History of Medieval Armor
History Of Medieval Armor
In the beginning there was no armor for protection against enemies. There were only weapons. Humans have fought over possessions or land ever since early humans began to grow crops or keep domestic animals. The earliest weapons were probably rocks, sticks, and animal bones and were used in one of two ways. Some were carried to strike a blow or to cut. Other weapons were made to be thrown or shot at the enemy from a distance.
Later, humans developed specially shaped weapons from stone and flint, and by about 5000 b.c., copper was being used. After this came bronze, then iron, and finally steel, which made the hardest armor and sharpest blades. Many other materials have also been used, such as leather, whalebone, and horn.
Soon, those who had to fight began to protect themselves by carrying shields. Sometimes they also wore body armor. Armor was designed to give the best possible protection against increasingly powerful weapons. The armor could not be too heavy or so difficult to wear that a sol*dier could not move properly. This con*stant struggle between attack and defense has continued right up to the present day with each manufacturer trying to produce better equipment than his or her rivals.
The first armor was introduced by the Sumerians.
The first soldiers to use bronze were the Sumerians of the ancient Middle East around 3000 b.c. The Sumerians carried spears and large rectangular shields. By about 1400 b.c., Egyptian soldiers, among others, were wearing armor of stiffened fabric and coats covered in small scales, which also protected their shoulders. The Assyrians, who rose to power in the Middle East in the late 10th century b.c., were ruthless soldiers. The Assyrian Empire fell around 612 b.c., by which time the Greek city-states were becoming powerful. Greek soldiers wore bronze helmets that covered almost the whole head, and they carried large, round bronze shields. .
The Greeks and their armor.
The Greeks used armor that was made of small bronze plates joined tightly by red laces. The armor on the shoulders and stomach had lacing on the outside and moved easily.
The Greeks sometimes used a muscled bronze greave, or lower leg armor.
The Chinese armor used bronze armor.
The Chinese had discovered how to cast bronze by 1500 b.c. By 1300 b.c., they were using bronze body armor made of many small plates or one large piece. Around 500 b.c. iron weapons began to appear, but for a long time the metal was brittle and of poor quality.
The uniform of all imperial Qin soldiers seems to have been of similar colors. This made soldiers instantly recognizable as members of a unit and helped boost comradeship within the ranks.

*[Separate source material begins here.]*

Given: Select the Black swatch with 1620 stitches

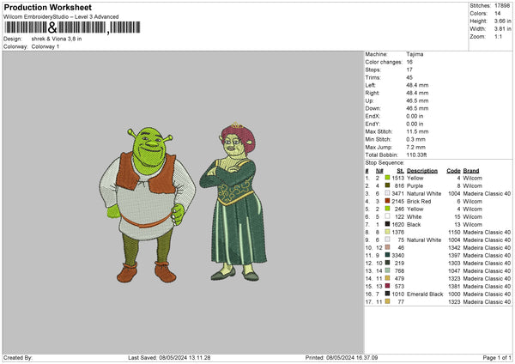Looking at the screenshot, I should [x=388, y=224].
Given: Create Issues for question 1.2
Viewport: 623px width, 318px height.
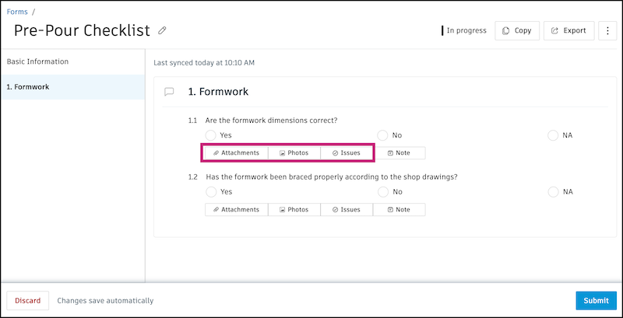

The crossbow shot a bolt, an arrow shorter than the one used by bowmen. The bronze heads of both arrows and bolts often had three or four sides, which pierced armor well.
The Roman armor incorporated special helmets.
In Italy the Romans developed armies that were finally able to defeat the Greeks and break up their phalanxes. A phalanx may be defined as being a tight formation of foot soldiers usually carrying spears or pikes. After the 2nd century b.c., the Romans gradually conquered much of Europe with disciplined legions of men in armor. Each legion contained several thousand regular troops plus auxiliaries who were not Roman citizens. Legionnaires at first wore mail, made of small metal rings, or a metal plate on the chest. In the 1st century a.d., the lorica segmentata came into use. The large shield and tunic were colored to match the soldier's unit.
The Roman armor also called lorica was made from iron strips held together by laces, straps, and buckles. These often wore out, so metal fastenings were introduced.
The iron helmet, tied under the chin, had cheek pieces to guard the face and a broad neck armor. Ear cutouts allowed the Roman soldier to hear.
Mail was armor made from interlinked iron rings (looked like mesh)
Because mail is not rigid, blows can break bones without actually cutting through the rings. More and more steel plates were therefore added, and by 1400, knights were covered from head to foot in plate armor. The pieces could be held together by leather strips attached underneath or by rivets. A rivet on one plate slid in a slot in another plate, or two plates pivoted on a single rivet. Battle armor, like this weighed about 1400, weighed about 44 pounds (20 kg). Because the weight was distributed evenly over the body, a man could sit, lie down, run, or mount his horse without help. Plate armor was
used until the 17th century.
The Age of Mail as armor and the Saxon warrior
Armor was first introduced in England during the 1066 Battle of Hastings. The mail armor was the forerunner of what the great knights of England later wore during battles and jousts. By the 12th century a knight attacked with the lance tucked under his arm, using the momentum of the galloping horse to drive the pointed steel head into the target. Mail was made from many small iron rings joined together, each closed with a tiny pin called a rivet. Sometimes every other row was made of welded rings.
A mail coat might weigh 20-27 pounds (9-13 kg) and had split skirts to make riding easier. A flap guarded the throat, and a padded tunic might be worn underneath to deaden blows.
The steel helmet was shaped to make blows slide off, while the nose guard protected the face from a slashing cut. The knights used this type of helmet until the 13th century.
The wooden kite shaped shield became popular with mounted knights. Unlike the older round shield, it guarded the left side of both horse and rider.
Mail continued to be worn by some of the wealthy warriors after the Roman Empire split in a.d. 395. By the 10th century, attacks by raiders, such as the Vikings, had begun. Armored horsemen called knights resisted them. The cost of mail, a sword, and a trained war-horse meant that only wealthy men could be knights. When Norman knights invaded England in 1066, most of them wore long mail coats. From the 12th century, mail often covered the whole body and included stockings of mail. It continued to be worn until the 14th century, by which time better-equipped knights were adding steel plates. Less well-off soldiers continued to use mail until the 17th century.
The Armor of the medieval knight
Since mail was not rigid, more steel plates were therefore added and by 1400 knights were covered from head to foot in plate armor. This type of medieval armor is what we see in museums as being representative of the romance and bravery of England’s medieval knight.
Because the weight was distributed evenly over the body, a knight could sit, lie down, run, or mount his horse without help. Plate armor like the knights of the roundtable was used until the 17th Century.
Today’s Armor
In today’s world, we have helmets and bullet-proof vests made of Kevlar. It is light to wear and can stop shrapnel. Ceramic plates are sometimes added to stop high-powered bullets. One piece suits protect against gas or chemical attacks.
A new range of armor is available for police forces. Helmets and vests are similar to military types. Some body armor can protect against knife thrusts and dangerous dogs.